◆ **PASSAGE TO READ**
=======
As my colleague Steve Symington recently laid out, Amazon.com's (AMZN 0.41%) new service "Login and Pay with Amazon" has the potential to alter the electronic payment field, particularly as it relates to PayPal.

Amazon's huge customer account database, with some 215 million accounts, is 40% larger than the eBay (EBAY 2.12%) affiliate's account resource. It's entering the market with a size advantage that ought to immediately catapult it to the forefront, while also taking a swipe at its rival, which lately has been making incursions onto Amazon's turf.

While Facebook has a database that is exponentially larger, the social network isn't geared toward making purchases, so the likelihood you'll someday "Login with Facebook" and make a purchase is infinitely smaller, particularly in light of the way the social network scoffs at privacy concerns.

And whereas Google (GOOGL 0.44%) introduced its Wallet payment service, it's largely been a failure, without much consumer acceptance on one hand and cellphone carrier limitations on the other. Google was forced to reboot the service earlier this year to try to make it more functional, but even with deployment on all major carriers, service is such that Wallet works with some phones on some carriers but not on others with the same phone. 

So this makes Amazon the immediate undisputed leader, right? Not quite. The e-commerce king does have some advantages, but because many sites that most logically would be the target base for the service could also be considered rivals to Amazon, they might not be all that keen on giving the company yet another leg up.

Both Staples and RadioShack just had that experience when they thought it would be smart to install Amazon Lockers in their stores as a means of enticing shoppers but ended up bailing after realizing it was just a one-way street.

Making sure to be home for an Amazon delivery can be a hassle, so the company offers lockers in retail locations where customers can have their package delivered. Customers are happy because they can pick up packages at their convenience, Amazon is happy to get the sale, and the retailer is happy for the small fee it receives for renting Amazon space. As a bonus, the retailer might juice sales a bit from customers who shop while collecting the package.

At least that's the theory, but that both Staples and RadioShack ended the experiment so quickly suggests those incremental sales weren't materializing and they were instead merely helping out a rival that was already stealing their business.

There might be some appeal with small retailers who would otherwise be faced with a shopper who is reticent about giving up personal and credit card data to an unknown and untested site, and Amazon, in fact, markets the service just that way. But do these shops really want Amazon peering over their shoulders, collecting all that data about their customers' spending habits to use for themselves? I doubt it.

Amazon has been down this road before with an alleged "PayPal killer" in its Checkout by Amazon payment service, which was supposed to deliver an Amazon-like checkout experience for retailers. Even with all the same factors in place then as it has now -- from a critical mass of accounts to a 1-click checkout feature anywhere on the Internet -- it was no more successful than Google Wallet was.

So don't expect retailers large or small to rush out to offer their customers Login and Pay with Amazon. If they do, they also might ultimately realize they're only creating sticky relationships with customers for their rival's benefit, and back out just as fast as the office supplies store and electronics retailer did.

eBay's PayPal, which doesn't have such conflicts, represents a more attractive means for engaging customers. It might not have the same numbers as Amazon.com, but retailers also won't feel as though they're buying the rope from the same company that's trying to hang them.
=======
◆ **PROVIDED INFORMATION**
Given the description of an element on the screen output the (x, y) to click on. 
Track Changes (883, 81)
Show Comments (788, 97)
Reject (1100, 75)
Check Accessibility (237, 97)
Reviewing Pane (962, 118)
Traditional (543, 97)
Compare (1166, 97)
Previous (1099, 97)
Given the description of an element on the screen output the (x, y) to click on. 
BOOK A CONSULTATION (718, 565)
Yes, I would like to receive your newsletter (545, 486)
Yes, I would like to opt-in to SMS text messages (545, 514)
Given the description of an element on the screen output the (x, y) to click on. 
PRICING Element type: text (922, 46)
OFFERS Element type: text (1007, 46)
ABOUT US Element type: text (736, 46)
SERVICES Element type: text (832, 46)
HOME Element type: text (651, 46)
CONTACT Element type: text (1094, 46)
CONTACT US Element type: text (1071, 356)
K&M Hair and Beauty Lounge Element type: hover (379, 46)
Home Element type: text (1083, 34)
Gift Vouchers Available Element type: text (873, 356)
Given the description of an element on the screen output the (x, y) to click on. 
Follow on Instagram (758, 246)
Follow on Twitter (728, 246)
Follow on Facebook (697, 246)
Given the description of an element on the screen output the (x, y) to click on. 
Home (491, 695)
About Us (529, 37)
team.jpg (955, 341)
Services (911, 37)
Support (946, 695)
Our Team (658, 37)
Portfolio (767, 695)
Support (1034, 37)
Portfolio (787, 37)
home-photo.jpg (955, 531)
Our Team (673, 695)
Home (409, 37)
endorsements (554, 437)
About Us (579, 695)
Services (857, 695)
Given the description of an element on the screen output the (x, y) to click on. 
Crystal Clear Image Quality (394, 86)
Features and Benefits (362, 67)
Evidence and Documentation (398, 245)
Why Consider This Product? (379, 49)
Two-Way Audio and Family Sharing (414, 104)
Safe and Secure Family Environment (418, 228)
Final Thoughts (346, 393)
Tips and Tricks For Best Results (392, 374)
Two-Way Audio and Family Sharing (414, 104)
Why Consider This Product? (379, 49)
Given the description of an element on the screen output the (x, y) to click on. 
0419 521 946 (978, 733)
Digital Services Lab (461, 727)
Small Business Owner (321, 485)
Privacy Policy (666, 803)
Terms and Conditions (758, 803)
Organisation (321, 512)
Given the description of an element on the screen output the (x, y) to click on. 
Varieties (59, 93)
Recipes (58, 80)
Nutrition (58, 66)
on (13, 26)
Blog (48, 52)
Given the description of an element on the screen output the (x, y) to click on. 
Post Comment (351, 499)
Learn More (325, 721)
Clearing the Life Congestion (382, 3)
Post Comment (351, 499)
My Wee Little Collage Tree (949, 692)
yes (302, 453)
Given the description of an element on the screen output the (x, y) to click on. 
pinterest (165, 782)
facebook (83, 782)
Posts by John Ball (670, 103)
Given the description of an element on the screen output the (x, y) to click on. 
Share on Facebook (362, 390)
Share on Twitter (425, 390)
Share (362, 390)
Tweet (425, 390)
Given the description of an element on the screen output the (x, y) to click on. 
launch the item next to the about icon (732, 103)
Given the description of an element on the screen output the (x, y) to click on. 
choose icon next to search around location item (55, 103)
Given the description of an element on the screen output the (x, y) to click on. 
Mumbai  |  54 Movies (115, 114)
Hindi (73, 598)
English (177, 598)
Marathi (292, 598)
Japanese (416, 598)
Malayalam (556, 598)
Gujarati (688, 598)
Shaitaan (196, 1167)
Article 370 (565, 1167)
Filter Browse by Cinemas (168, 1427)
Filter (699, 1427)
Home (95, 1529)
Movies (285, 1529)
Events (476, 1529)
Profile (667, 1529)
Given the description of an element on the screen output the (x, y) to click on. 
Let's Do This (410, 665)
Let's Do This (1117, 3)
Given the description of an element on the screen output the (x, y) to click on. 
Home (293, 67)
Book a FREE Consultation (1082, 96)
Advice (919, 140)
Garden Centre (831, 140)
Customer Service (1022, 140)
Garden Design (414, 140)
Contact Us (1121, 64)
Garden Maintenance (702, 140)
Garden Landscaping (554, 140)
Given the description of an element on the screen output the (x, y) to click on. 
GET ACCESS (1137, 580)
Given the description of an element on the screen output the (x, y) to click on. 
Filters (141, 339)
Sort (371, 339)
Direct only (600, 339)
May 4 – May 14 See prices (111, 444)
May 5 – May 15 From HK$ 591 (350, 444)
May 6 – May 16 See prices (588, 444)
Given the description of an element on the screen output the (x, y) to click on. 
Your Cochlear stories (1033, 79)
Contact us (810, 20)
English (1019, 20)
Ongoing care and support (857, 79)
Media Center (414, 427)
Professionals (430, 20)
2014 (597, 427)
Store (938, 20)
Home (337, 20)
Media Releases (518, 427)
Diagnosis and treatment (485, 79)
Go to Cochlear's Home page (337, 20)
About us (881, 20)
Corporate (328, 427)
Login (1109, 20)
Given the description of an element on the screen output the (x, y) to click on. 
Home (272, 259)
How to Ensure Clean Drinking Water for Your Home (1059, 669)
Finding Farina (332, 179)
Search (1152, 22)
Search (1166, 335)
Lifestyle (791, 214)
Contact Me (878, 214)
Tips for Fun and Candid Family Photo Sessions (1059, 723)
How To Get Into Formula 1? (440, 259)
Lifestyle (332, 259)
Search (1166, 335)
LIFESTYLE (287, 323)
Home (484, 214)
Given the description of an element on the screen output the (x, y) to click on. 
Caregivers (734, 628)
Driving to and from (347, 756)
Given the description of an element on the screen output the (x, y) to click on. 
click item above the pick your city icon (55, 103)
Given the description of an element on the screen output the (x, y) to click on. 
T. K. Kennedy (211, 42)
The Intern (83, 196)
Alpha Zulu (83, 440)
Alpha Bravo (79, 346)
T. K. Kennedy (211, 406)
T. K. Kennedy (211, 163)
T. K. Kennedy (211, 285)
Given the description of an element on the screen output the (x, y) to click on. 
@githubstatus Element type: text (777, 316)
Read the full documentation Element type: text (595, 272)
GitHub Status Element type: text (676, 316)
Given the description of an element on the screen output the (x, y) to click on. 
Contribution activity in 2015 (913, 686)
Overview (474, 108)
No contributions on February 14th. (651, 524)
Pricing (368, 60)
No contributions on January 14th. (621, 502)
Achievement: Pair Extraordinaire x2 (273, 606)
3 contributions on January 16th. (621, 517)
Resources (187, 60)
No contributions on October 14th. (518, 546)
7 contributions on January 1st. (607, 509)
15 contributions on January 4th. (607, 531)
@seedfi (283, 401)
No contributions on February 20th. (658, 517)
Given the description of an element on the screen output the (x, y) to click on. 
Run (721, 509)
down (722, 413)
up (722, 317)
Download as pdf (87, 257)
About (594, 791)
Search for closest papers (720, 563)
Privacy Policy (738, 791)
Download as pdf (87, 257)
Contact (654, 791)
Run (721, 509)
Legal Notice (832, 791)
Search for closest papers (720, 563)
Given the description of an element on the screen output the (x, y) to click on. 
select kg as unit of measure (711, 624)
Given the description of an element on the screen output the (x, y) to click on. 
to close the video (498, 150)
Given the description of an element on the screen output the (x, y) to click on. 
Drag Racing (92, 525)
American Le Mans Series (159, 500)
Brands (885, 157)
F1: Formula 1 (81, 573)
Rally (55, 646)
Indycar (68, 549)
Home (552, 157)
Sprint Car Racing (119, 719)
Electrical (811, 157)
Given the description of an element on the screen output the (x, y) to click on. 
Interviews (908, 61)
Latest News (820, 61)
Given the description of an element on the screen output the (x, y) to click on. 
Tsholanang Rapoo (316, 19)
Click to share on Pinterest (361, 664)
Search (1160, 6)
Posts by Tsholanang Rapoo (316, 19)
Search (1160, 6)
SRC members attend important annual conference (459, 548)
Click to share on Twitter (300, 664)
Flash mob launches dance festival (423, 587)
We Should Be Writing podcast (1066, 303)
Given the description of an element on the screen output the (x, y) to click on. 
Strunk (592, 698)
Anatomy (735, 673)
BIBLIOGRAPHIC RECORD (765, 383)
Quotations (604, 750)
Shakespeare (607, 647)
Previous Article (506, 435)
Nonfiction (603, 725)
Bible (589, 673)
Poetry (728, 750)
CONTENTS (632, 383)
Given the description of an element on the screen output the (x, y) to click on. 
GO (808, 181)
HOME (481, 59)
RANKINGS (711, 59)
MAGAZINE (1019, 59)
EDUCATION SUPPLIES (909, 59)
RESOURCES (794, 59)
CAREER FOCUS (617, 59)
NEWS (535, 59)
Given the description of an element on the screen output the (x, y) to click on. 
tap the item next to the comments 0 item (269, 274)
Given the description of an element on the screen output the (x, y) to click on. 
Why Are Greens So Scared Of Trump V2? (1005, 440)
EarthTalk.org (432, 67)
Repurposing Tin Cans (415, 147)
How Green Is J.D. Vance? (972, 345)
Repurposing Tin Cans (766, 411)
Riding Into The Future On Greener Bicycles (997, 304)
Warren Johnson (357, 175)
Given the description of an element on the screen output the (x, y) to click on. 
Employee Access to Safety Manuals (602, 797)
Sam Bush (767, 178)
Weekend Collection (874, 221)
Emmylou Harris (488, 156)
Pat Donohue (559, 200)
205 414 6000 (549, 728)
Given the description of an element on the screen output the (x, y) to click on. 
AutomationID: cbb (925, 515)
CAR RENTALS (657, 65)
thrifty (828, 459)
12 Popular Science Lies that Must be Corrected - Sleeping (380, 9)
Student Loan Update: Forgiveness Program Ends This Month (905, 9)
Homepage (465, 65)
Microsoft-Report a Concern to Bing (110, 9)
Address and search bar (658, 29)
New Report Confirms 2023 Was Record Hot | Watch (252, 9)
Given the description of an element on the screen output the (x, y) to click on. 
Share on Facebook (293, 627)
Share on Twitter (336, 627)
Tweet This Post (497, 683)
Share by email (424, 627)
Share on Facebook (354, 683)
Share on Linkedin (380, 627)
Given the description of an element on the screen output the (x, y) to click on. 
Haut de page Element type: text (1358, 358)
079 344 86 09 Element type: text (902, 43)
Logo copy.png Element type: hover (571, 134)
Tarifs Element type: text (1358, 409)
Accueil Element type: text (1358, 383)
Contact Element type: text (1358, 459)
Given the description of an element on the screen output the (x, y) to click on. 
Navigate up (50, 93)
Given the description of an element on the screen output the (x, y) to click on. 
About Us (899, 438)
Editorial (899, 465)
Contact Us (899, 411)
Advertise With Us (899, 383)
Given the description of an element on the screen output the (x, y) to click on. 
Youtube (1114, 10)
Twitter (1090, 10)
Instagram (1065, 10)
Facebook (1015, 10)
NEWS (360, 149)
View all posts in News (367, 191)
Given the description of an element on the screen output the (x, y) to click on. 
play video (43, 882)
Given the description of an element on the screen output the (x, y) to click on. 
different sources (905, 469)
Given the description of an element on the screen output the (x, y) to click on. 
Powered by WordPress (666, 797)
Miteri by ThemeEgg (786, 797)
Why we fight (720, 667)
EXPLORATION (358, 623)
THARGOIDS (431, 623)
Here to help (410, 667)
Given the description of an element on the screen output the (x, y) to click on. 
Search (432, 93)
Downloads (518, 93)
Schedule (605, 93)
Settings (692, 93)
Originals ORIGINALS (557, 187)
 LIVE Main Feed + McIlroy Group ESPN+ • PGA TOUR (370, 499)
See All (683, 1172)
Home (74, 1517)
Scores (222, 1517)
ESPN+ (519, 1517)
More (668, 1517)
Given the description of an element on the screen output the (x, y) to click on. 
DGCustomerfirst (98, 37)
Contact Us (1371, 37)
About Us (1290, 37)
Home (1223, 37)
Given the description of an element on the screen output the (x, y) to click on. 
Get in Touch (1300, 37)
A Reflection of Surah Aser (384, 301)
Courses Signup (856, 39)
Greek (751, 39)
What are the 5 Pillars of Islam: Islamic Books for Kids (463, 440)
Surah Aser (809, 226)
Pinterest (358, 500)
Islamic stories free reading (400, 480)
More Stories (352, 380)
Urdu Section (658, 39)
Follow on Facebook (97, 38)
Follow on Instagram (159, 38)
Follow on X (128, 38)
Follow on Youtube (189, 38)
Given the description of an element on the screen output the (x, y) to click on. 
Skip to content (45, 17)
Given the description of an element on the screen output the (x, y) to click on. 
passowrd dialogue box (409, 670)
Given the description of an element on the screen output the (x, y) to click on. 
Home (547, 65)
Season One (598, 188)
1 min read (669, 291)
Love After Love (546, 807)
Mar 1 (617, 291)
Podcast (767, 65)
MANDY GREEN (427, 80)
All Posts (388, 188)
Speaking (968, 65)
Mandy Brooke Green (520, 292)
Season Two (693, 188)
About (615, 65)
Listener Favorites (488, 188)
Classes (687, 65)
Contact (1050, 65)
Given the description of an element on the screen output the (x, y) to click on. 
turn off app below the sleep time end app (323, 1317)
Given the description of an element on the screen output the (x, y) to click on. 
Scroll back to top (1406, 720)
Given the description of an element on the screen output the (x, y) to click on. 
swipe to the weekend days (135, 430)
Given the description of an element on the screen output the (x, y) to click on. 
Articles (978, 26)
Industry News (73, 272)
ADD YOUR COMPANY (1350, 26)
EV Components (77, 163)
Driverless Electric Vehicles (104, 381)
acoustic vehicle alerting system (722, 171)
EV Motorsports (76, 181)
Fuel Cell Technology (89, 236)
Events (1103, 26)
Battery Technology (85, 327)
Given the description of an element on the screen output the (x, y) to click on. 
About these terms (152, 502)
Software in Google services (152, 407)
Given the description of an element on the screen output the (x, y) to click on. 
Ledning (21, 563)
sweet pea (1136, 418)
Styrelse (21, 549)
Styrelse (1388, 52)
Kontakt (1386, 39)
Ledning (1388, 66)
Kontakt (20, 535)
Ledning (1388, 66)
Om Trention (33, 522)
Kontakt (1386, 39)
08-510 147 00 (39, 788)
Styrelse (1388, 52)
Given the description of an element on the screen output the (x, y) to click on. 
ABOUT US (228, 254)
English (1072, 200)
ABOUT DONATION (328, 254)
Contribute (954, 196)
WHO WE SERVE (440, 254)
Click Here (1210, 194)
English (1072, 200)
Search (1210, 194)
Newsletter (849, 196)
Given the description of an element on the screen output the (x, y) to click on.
=======
◆ **TASK LIST**
**1.** In the article on Login and Pay with Amazon, how many customer accounts does Amazon have?
**2.** Write out the stretch of the article on Login and Pay with Amazon from "As my colleague" through "onto Amazon's turf.".

◆ **ANSWERS FOR THE TASKS**
**1.** Some 215 million accounts.

**2.**
As my colleague Steve Symington recently laid out, Amazon.com's (AMZN 0.41%) new service "Login and Pay with Amazon" has the potential to alter the electronic payment field, particularly as it relates to PayPal.

Amazon's huge customer account database, with some 215 million accounts, is 40% larger than the eBay (EBAY 2.12%) affiliate's account resource. It's entering the market with a size advantage that ought to immediately catapult it to the forefront, while also taking a swipe at its rival, which lately has been making incursions onto Amazon's turf.